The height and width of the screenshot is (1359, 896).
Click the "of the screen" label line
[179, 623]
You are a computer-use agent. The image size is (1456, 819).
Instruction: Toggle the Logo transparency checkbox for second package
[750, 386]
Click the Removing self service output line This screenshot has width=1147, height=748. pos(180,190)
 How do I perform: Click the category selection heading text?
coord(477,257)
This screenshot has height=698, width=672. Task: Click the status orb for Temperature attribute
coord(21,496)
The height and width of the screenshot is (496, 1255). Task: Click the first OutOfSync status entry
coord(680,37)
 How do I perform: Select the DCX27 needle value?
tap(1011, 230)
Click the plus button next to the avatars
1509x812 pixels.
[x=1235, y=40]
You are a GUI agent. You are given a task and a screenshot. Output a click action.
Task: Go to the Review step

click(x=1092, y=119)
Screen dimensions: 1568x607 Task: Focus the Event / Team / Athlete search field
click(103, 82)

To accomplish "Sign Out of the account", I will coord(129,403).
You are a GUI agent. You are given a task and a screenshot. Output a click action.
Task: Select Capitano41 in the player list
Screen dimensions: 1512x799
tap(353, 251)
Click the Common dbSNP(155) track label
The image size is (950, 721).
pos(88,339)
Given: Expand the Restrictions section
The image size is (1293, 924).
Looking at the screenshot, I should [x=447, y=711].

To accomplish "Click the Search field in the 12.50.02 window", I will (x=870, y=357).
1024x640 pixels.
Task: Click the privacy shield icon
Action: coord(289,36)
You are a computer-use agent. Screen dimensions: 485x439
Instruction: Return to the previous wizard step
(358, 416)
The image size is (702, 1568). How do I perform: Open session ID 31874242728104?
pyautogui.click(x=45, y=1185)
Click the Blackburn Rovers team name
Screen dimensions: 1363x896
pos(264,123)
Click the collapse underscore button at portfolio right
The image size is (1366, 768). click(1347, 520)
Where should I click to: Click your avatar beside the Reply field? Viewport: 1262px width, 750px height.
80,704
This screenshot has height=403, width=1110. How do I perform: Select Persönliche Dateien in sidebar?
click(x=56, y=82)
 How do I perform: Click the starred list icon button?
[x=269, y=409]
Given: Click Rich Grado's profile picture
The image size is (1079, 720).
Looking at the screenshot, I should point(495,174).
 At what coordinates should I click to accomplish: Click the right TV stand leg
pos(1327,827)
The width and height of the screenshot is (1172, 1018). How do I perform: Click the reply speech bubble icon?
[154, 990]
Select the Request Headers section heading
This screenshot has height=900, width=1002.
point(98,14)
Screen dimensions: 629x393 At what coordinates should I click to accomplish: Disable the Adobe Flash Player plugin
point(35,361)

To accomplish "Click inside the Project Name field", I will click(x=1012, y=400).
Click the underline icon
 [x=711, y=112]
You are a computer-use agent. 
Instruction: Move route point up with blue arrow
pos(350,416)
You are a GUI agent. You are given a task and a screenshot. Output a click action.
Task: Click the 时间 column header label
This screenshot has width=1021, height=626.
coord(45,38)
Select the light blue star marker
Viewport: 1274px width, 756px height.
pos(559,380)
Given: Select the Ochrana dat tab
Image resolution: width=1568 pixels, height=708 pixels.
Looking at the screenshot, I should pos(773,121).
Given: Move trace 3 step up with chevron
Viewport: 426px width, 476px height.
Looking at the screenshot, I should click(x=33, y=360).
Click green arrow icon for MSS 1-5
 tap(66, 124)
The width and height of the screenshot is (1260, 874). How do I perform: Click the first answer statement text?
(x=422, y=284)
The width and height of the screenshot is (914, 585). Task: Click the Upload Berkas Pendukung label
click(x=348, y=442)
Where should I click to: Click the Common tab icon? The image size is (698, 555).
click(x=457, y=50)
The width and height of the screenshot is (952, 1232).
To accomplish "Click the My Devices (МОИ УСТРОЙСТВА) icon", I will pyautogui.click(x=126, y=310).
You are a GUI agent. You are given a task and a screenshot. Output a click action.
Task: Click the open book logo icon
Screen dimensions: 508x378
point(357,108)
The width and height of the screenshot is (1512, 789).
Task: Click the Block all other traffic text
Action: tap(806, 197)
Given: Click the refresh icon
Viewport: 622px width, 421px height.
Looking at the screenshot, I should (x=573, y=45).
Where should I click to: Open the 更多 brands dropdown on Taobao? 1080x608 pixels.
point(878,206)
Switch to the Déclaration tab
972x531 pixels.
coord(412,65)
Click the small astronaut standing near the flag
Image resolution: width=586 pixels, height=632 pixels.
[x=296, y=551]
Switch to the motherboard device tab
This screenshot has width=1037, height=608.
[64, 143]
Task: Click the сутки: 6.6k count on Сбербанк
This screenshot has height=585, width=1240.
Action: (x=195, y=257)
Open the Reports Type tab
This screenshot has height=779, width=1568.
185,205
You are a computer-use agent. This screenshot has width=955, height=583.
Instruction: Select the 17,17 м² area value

__________

TASK DETAILS →
Every entry above should be written out again, precisely.

ANSWER SECTION →
The height and width of the screenshot is (1359, 896).
Click the "of the screen" label line
[179, 623]
You are a computer-use agent. The image size is (1456, 819).
Instruction: Toggle the Logo transparency checkbox for second package
[750, 386]
Click the Removing self service output line This screenshot has width=1147, height=748. pos(180,190)
 How do I perform: Click the category selection heading text?
coord(477,257)
This screenshot has height=698, width=672. Task: Click the status orb for Temperature attribute
coord(21,496)
The height and width of the screenshot is (496, 1255). Task: Click the first OutOfSync status entry
coord(680,37)
 How do I perform: Select the DCX27 needle value?
tap(1011, 230)
Click the plus button next to the avatars
1509x812 pixels.
[x=1235, y=40]
You are a GUI agent. You are given a task and a screenshot. Output a click action.
Task: Go to the Review step

click(x=1092, y=119)
Screen dimensions: 1568x607 Task: Focus the Event / Team / Athlete search field
click(103, 82)

To accomplish "Sign Out of the account", I will coord(129,403).
You are a GUI agent. You are given a task and a screenshot. Output a click action.
Task: Select Capitano41 in the player list
Screen dimensions: 1512x799
tap(353, 251)
Click the Common dbSNP(155) track label
The image size is (950, 721).
pos(88,339)
Given: Expand the Restrictions section
The image size is (1293, 924).
Looking at the screenshot, I should [x=447, y=711].

To accomplish "Click the Search field in the 12.50.02 window", I will (x=870, y=357).
1024x640 pixels.
Task: Click the privacy shield icon
Action: coord(289,36)
You are a computer-use agent. Screen dimensions: 485x439
Instruction: Return to the previous wizard step
(358, 416)
The image size is (702, 1568). How do I perform: Open session ID 31874242728104?
pyautogui.click(x=45, y=1185)
Click the Blackburn Rovers team name
Screen dimensions: 1363x896
pos(264,123)
Click the collapse underscore button at portfolio right
The image size is (1366, 768). click(1347, 520)
Where should I click to: Click your avatar beside the Reply field? Viewport: 1262px width, 750px height.
80,704
This screenshot has height=403, width=1110. How do I perform: Select Persönliche Dateien in sidebar?
click(x=56, y=82)
 How do I perform: Click the starred list icon button?
[x=269, y=409]
Given: Click Rich Grado's profile picture
The image size is (1079, 720).
Looking at the screenshot, I should point(495,174).
 At what coordinates should I click to accomplish: Click the right TV stand leg
pos(1327,827)
The width and height of the screenshot is (1172, 1018). How do I perform: Click the reply speech bubble icon?
[154, 990]
Select the Request Headers section heading
This screenshot has height=900, width=1002.
point(98,14)
Screen dimensions: 629x393 At what coordinates should I click to accomplish: Disable the Adobe Flash Player plugin
point(35,361)

To accomplish "Click inside the Project Name field", I will click(x=1012, y=400).
Click the underline icon
 [x=711, y=112]
You are a computer-use agent. 
Instruction: Move route point up with blue arrow
pos(350,416)
You are a GUI agent. You are given a task and a screenshot. Output a click action.
Task: Click the 时间 column header label
This screenshot has width=1021, height=626.
coord(45,38)
Select the light blue star marker
Viewport: 1274px width, 756px height.
pos(559,380)
Given: Select the Ochrana dat tab
Image resolution: width=1568 pixels, height=708 pixels.
Looking at the screenshot, I should pos(773,121).
Given: Move trace 3 step up with chevron
Viewport: 426px width, 476px height.
Looking at the screenshot, I should click(x=33, y=360).
Click green arrow icon for MSS 1-5
 tap(66, 124)
The width and height of the screenshot is (1260, 874). How do I perform: Click the first answer statement text?
(x=422, y=284)
The width and height of the screenshot is (914, 585). Task: Click the Upload Berkas Pendukung label
click(x=348, y=442)
Where should I click to: Click the Common tab icon? The image size is (698, 555).
click(x=457, y=50)
The width and height of the screenshot is (952, 1232).
To accomplish "Click the My Devices (МОИ УСТРОЙСТВА) icon", I will pyautogui.click(x=126, y=310).
You are a GUI agent. You are given a task and a screenshot. Output a click action.
Task: Click the open book logo icon
Screen dimensions: 508x378
point(357,108)
The width and height of the screenshot is (1512, 789).
Task: Click the Block all other traffic text
Action: tap(806, 197)
Given: Click the refresh icon
Viewport: 622px width, 421px height.
Looking at the screenshot, I should (x=573, y=45).
Where should I click to: Open the 更多 brands dropdown on Taobao? 1080x608 pixels.
point(878,206)
Switch to the Déclaration tab
972x531 pixels.
coord(412,65)
Click the small astronaut standing near the flag
Image resolution: width=586 pixels, height=632 pixels.
[x=296, y=551]
Switch to the motherboard device tab
This screenshot has width=1037, height=608.
[64, 143]
Task: Click the сутки: 6.6k count on Сбербанк
This screenshot has height=585, width=1240.
Action: (x=195, y=257)
Open the Reports Type tab
This screenshot has height=779, width=1568.
185,205
You are a computer-use agent. This screenshot has width=955, height=583.
Instruction: Select the 17,17 м² area value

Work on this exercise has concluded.